(Source data)
--------

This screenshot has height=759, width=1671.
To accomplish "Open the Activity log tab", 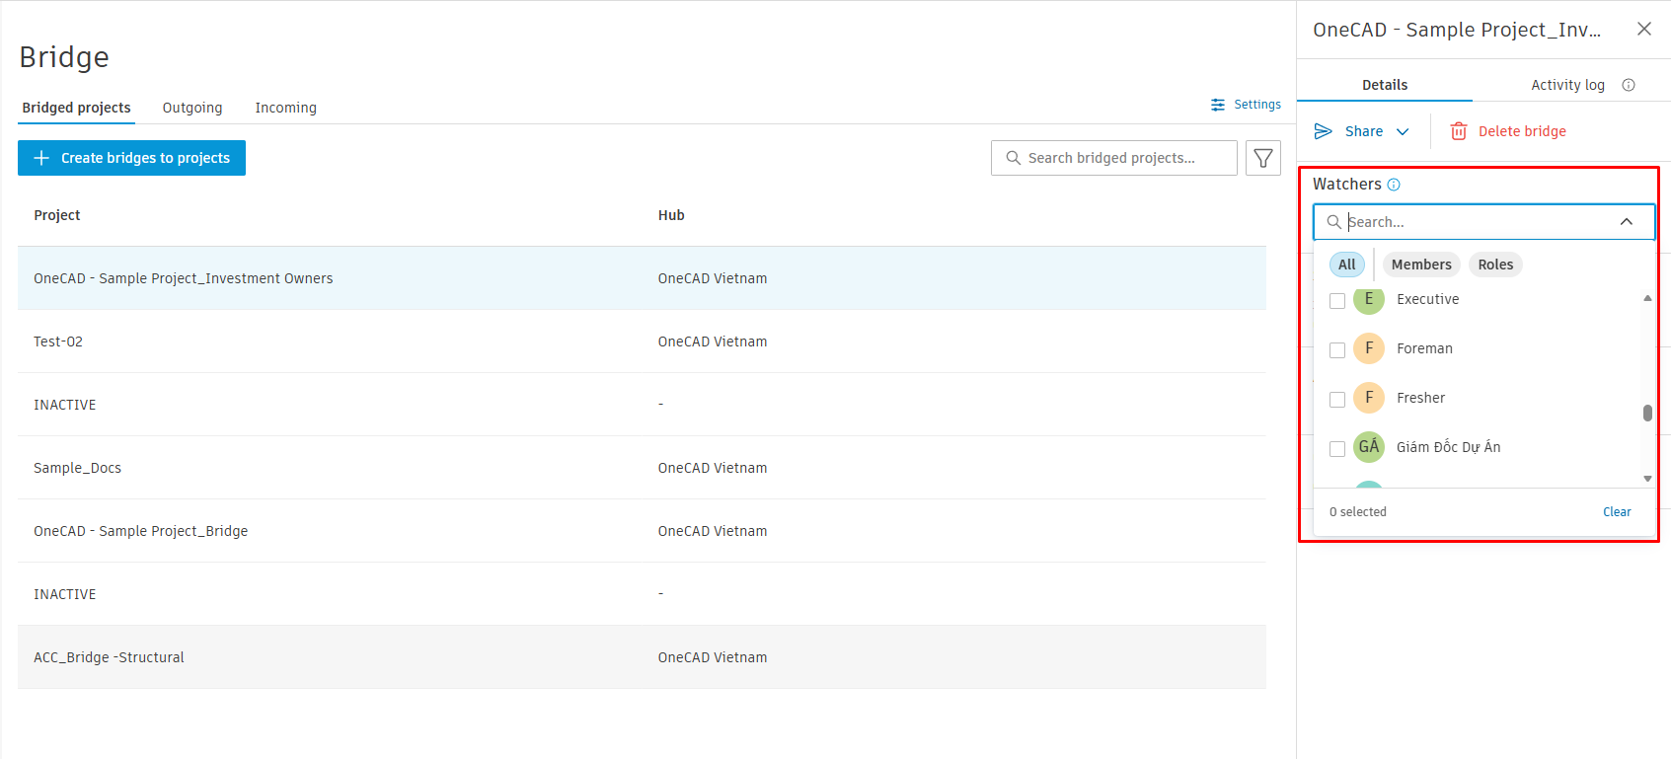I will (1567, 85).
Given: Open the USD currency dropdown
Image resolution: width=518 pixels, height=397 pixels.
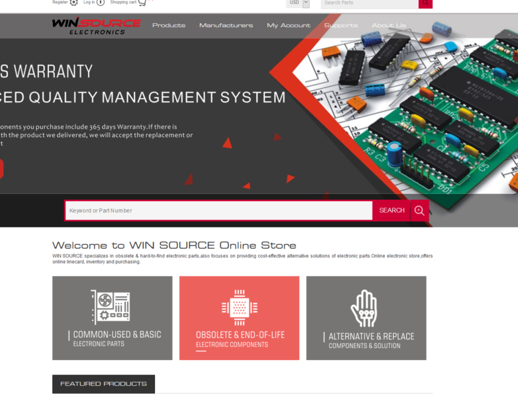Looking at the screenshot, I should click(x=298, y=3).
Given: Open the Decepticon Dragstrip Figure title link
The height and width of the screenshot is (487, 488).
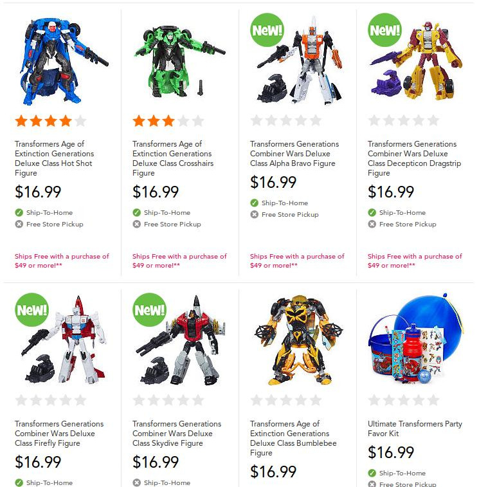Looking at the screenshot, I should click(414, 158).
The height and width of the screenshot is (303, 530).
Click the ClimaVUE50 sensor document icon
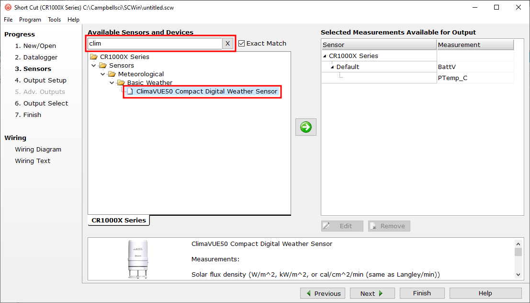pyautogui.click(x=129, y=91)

--------

_THE TASK_
Your task is to retype the lines running from the one that contains "Given: Open the Decepticon" through the end of the records, and nothing else. Pictures are not part of the copy.

_TASK RESULT_
Given: Open the Decepticon Dragstrip Figure title link
The height and width of the screenshot is (487, 488).
Looking at the screenshot, I should click(414, 158).
The height and width of the screenshot is (303, 530).
Click the ClimaVUE50 sensor document icon
pyautogui.click(x=129, y=91)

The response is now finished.